INSTRUCTION 1 – Reproduce the forum thread about the meat grinder gift word for word, from "I had to post" through "will never forget.".

DOCUMENT –
# An Unforgettable Christmas Gift



## yankee2bbq (Dec 17, 2020)

I had to post this. I am so thankful for this forum and the members that I’ve meet thru the years. I have learned so much...from grilling, smoking, desserts, rubs....etc.  However, something  that the wife and I wanted to try and make was our own sausage. We saved recipes and did alittle research on ‘how to make sausage’. But never pulled the trigger on a meat grinder.  
I want to especially call out a member who did something that I will never forget. 

 smokin peachey
 : thank you for the electric meat grinder. It was delivered UPS to my front door today.














More than just a meat grinder!! Includes:vegetable slicer and sausage stuffer, 2 meat claws and a burger slider press!!
I  can’t wait to try it out!!


----------



## TNJAKE (Dec 17, 2020)

Heck yeah man that's awesome. Can't wait to see what you do with it


----------



## MJB05615 (Dec 17, 2020)

That's a fantastic gift.  Congrats.

[Records for locating words and elements]
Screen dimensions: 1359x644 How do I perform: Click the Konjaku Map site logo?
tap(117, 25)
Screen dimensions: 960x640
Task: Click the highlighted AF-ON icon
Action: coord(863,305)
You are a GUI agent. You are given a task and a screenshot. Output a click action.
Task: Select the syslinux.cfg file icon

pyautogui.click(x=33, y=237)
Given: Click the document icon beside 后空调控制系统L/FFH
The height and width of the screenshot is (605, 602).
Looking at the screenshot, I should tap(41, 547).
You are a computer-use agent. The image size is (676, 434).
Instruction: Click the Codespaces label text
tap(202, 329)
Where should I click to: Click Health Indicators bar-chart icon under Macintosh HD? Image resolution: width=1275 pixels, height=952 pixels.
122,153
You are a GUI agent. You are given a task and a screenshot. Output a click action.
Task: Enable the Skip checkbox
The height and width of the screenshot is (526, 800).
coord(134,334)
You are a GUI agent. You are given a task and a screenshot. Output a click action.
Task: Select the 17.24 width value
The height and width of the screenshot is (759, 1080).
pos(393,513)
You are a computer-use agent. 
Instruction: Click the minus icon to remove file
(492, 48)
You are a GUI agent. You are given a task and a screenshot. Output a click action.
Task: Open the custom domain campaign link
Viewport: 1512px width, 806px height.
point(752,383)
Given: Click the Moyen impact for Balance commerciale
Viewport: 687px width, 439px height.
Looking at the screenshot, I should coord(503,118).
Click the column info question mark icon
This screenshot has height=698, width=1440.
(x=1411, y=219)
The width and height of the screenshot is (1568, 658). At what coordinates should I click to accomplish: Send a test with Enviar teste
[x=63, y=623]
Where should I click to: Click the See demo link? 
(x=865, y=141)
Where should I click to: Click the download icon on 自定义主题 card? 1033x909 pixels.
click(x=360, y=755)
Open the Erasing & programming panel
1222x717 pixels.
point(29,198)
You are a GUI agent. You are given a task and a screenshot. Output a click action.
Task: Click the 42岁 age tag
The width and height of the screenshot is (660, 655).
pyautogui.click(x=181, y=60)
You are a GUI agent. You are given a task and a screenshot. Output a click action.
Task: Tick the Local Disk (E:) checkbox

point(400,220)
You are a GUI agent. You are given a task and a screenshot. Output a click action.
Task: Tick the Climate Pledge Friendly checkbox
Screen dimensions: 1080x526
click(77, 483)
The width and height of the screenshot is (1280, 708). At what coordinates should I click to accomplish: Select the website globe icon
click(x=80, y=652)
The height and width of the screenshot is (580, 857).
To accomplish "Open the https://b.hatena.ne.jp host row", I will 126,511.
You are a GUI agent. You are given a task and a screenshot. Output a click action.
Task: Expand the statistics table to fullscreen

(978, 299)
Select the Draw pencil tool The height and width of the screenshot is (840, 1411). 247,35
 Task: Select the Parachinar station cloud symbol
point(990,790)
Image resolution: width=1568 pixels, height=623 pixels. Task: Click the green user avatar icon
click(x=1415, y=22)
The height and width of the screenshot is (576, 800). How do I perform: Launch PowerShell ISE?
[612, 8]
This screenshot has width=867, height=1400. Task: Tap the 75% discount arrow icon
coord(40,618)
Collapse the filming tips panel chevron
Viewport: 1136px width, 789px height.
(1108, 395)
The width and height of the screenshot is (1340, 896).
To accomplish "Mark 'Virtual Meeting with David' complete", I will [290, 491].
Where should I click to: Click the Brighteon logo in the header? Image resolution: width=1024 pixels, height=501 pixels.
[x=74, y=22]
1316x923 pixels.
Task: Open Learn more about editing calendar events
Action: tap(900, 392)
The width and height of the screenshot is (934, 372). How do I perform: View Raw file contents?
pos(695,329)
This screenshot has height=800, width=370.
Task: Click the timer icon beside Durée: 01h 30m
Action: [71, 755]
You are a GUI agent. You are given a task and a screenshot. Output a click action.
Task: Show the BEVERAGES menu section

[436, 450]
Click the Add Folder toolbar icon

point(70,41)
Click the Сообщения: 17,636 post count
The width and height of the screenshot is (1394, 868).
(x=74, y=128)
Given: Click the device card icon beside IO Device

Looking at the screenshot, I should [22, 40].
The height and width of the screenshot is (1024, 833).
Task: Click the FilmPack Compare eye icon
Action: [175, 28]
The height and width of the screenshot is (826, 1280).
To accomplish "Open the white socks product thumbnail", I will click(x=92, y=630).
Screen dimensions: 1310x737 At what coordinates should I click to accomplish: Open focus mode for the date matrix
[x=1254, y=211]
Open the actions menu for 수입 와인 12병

INSTRUCTION 2 – Transcribe the records from the line containing "Where should I click to: Click the Brighteon" through the line containing "Action: [71, 755]", including both of those lines.

WRITTEN ANSWER 1 –
I had to post this. I am so thankful for this forum and the members that I’ve meet thru the years. I have learned so much...from grilling, smoking, desserts, rubs....etc.  However, something  that the wife and I wanted to try and make was our own sausage. We saved recipes and did alittle research on ‘how to make sausage’. But never pulled the trigger on a meat grinder.  
I want to especially call out a member who did something that I will never forget.

WRITTEN ANSWER 2 –
Where should I click to: Click the Brighteon logo in the header? Image resolution: width=1024 pixels, height=501 pixels.
[x=74, y=22]
1316x923 pixels.
Task: Open Learn more about editing calendar events
Action: tap(900, 392)
The width and height of the screenshot is (934, 372). How do I perform: View Raw file contents?
pos(695,329)
This screenshot has height=800, width=370.
Task: Click the timer icon beside Durée: 01h 30m
Action: [71, 755]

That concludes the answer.